━━━ Source extract ━━━
The search for a more liveable, inclusive city is a hot topic. Big cities in Europe are straining under the pressure of demographic changes, economic problems and social integration. The density in cities is rising, but the availability of housing is not. In fact, there is an acute shortage of social housing. Today’s planners and designers are trying to find answers on the drawing board, but can the past offer a solution for the present?

Living in Towering Icons

by Charlotte Thomas

The goal of an engineered city is not a recent aspiration. A glance at the history books reveals that architects and urban planners have for decades tried to find the ultimate solution for built happiness. To them, the built environment would shape urban society. Social housing was, and still is, the testing ground for new design methods and ideas. The progressive architecture and urbanism of the past resulted in unique housing experiments that have become icons of living.
━━━ Given material ━━━
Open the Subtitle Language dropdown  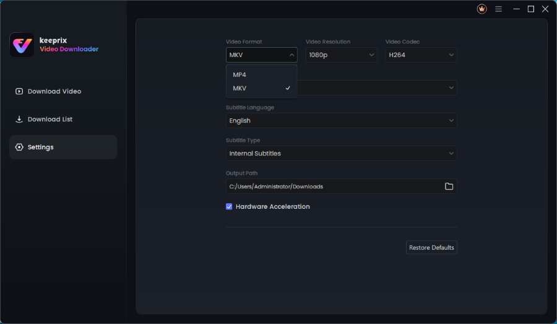click(x=341, y=121)
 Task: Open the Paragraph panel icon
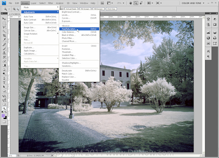click(x=208, y=57)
━━━
• _Exercise prompt_: According to the piece on social housing and the liveable city, what pressures are big European cities straining under? List every one it names.

• _Result of this exercise_:
- Demographic changes
- Economic problems
- Social integration